Ce n’est pas un fantasme : les outils sont là, les précédents existent, et la crise globale peut servir de justification.
Conclusion : mutation anthropologique et inversion du réel
Il ne s’agit plus seulement d’une crise politique, sociale ou écologique. Nous assistons peut-être à une mutation anthropologique. Depuis Galilée, l’homme moderne s’était projeté dans l’infini : l’infini du cosmos, du savoir, du progrès, des possibles. Les Lumières avaient institué cette dynamique comme cadre de pensée : croire en l’émancipation par la raison, l’accumulation du savoir, l’expansion continue.

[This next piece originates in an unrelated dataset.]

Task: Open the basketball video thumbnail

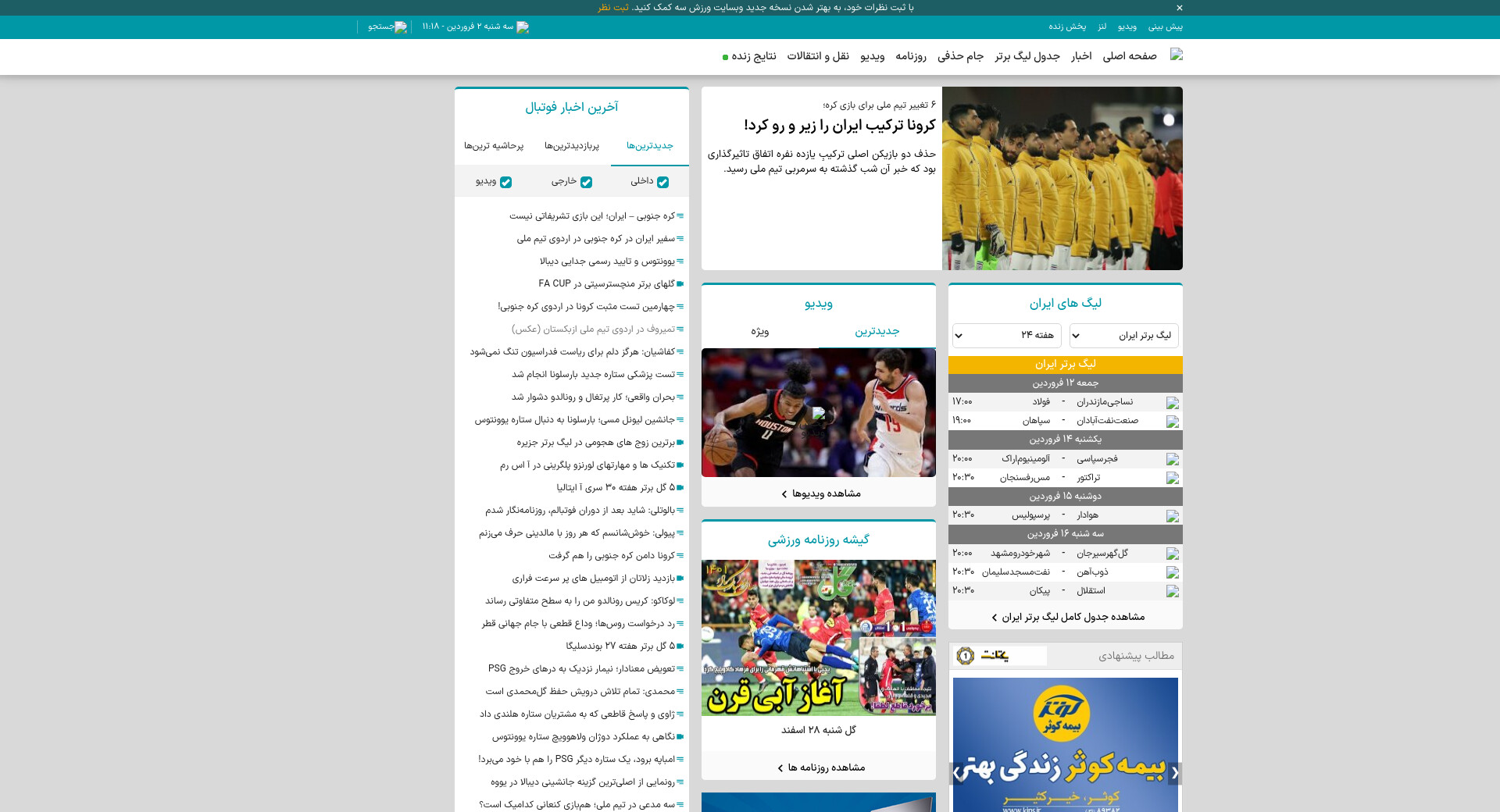Action: tap(819, 412)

Mais le réel, aujourd’hui, se referme.
Le climat, l’énergie, les ressources, les limites planétaires nous imposent un horizon de confinement. Un monde clos, calculé, saturé, sous surveillance. Ce qui fut un élan devient une impasse. Ce qui fut promesse devient menace. C’est une inversion du réel, brutale et silencieuse, que l’on peut figurer en prenant le contre-pied de deux vers de Victor Hugo :
Peuples, demain est un monstre qui nous guette
Et la flèche qu’hier en s’enfuyant nous jette.
Le futur, jadis expansion radieuse, devient pression rétroactive. L’histoire n’ouvre plus. Elle confine.
L’humanité, qui s’était crue maîtresse du monde, doit désormais apprendre à habiter ses limites — sans renier toute rationalité, mais en la réinventant.
Non plus pour conquérir, mais pour tenir.
Non plus pour libérer l’homme de la nature, mais pour le réinscrire lucidement en elle.